Supplied passage »
══════════

Search code examples
rmedian

How to choose a range of columns in R


I have some data and just want to calculate mean, sd, var and so on. My problem are not the functions but the columns, I just can't seem to figure out how to choose them.

So the first column includes the names of the animals and column 2 to 11 my numeric data. Column names are X1 to X10. I have lots of NA in my data.

I can easily calculate it for each row but when I combine them I always get

Argument is not numeric or logical: returning NA

So for example for mean and one column I tried (+ it worked)

mean(WLD1$X1, na.rm=TRUE)

for column 2 to 11 I tried:

mean(WLD1[,c(2:11)], na.rm=TRUE)

also tried:

lapply(WLD1[,2:11], mean, na.rm=TRUE)

Also tried it with X1:X10.
I guess it's pretty simple but I'm just stuck on it. Really thankful for any help.

══════════

Supplied data »

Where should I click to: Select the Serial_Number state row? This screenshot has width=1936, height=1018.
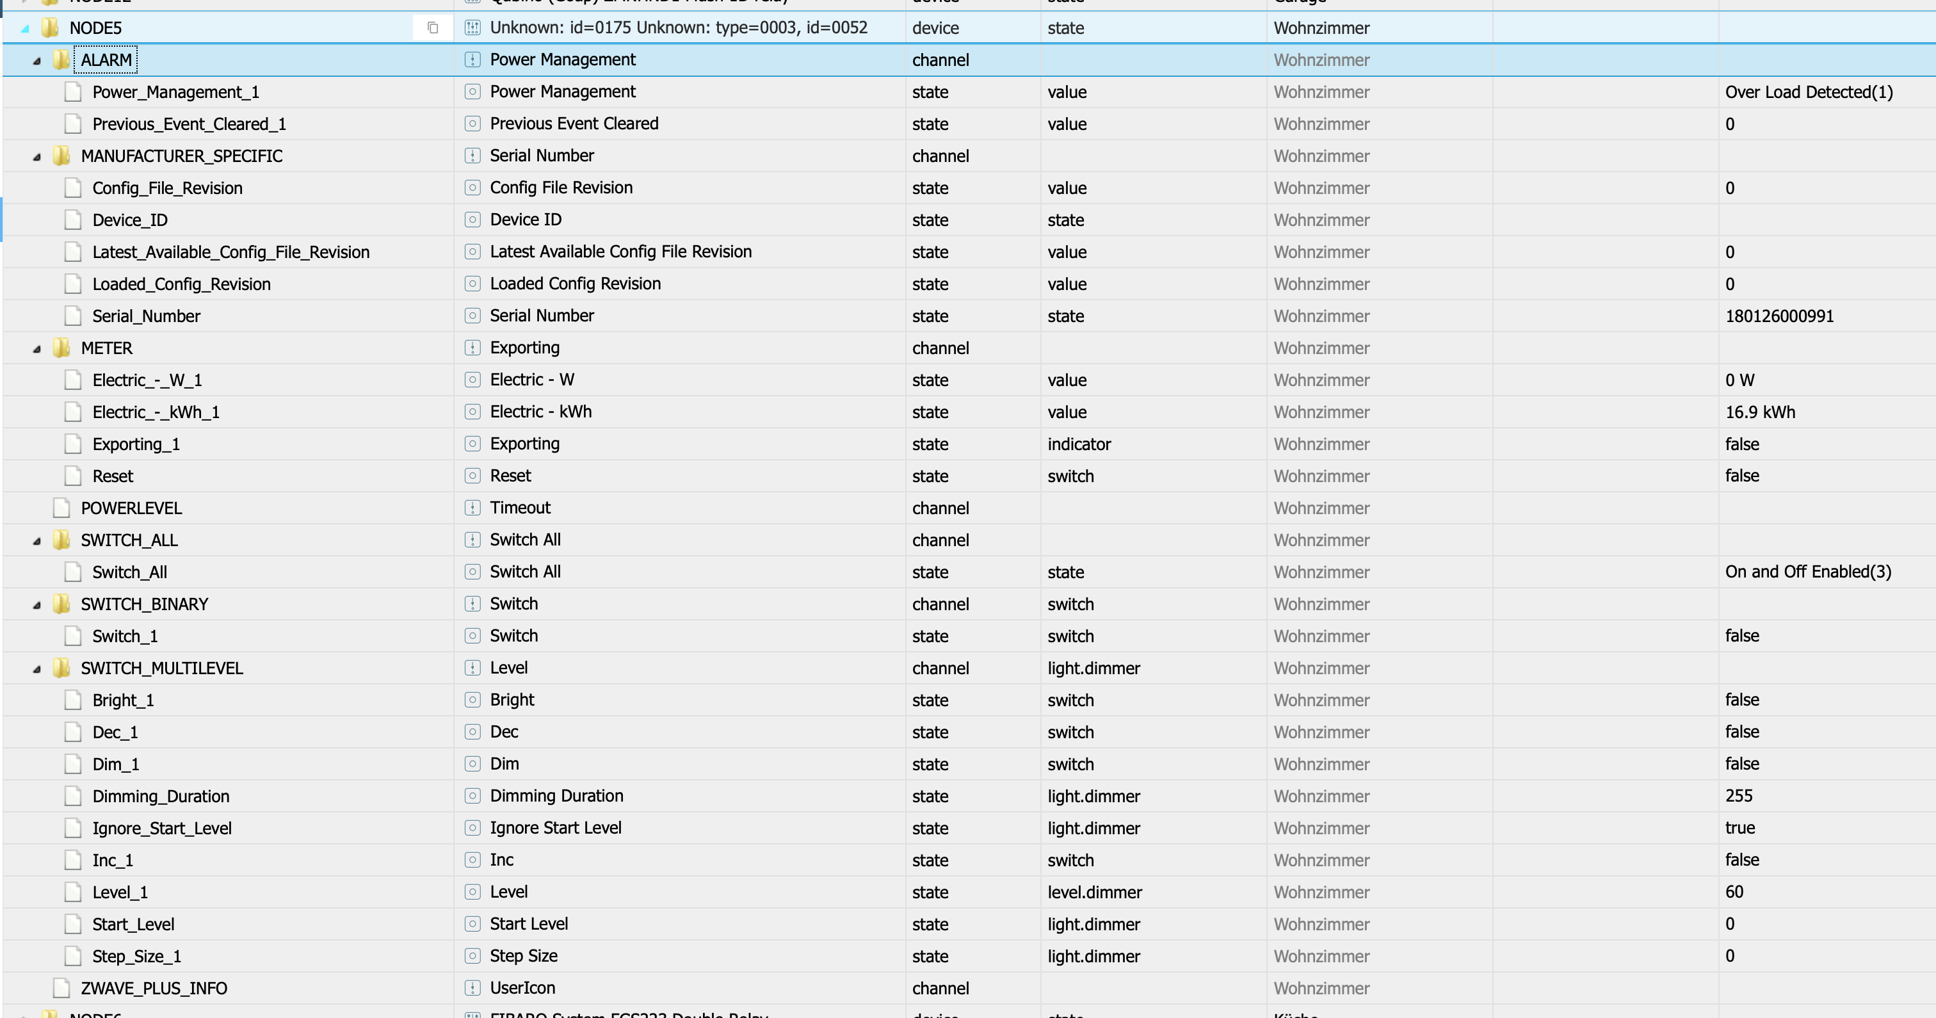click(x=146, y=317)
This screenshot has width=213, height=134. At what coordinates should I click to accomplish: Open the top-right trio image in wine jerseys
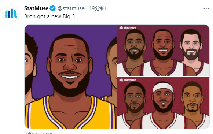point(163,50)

══════════

Tasks and exercises »
(a) In the R columns question, what are the names of the columns holding the numeric data?
(b) Continue the R columns question past its final sentence.

Answers to the exercise »
(a) X1 to X10.

(b)
Solution

  • You may want to use apply function. What the apply function does is takes a function (required computation) and applies to each element either column wise or row wise for a DataFrame or a matrix. The row wise and column wise settings are encoded by the MARGIN= parameter and the actual computation that you want to do is encoded by FUN= (which stands for function obviously). So if you want to feed your one row at a time inside the intended function/computation then you will choose MARGIN=1 otherwise you will choose MARGIN=2 (which means one column at a time will be fed into the function). Since in your case you want to compute the mean, sd and var for column numbers 2 to 11, you will do it in three steps and you are right we will have MARGIN=2 for all the three statments but FUN= will keep changing. Below is the code.

    Mean_of_2_to_11_Column <- apply(WLD1[,2:11], MARGIN=2, FUN=mean)
    SD_of_2_to_11_Column <- apply(WLD1[,2:11], MARGIN=2, FUN=sd)
    Var_of_2_to_11_Column <- apply(WLD1[,2:11], MARGIN=2, FUN=var)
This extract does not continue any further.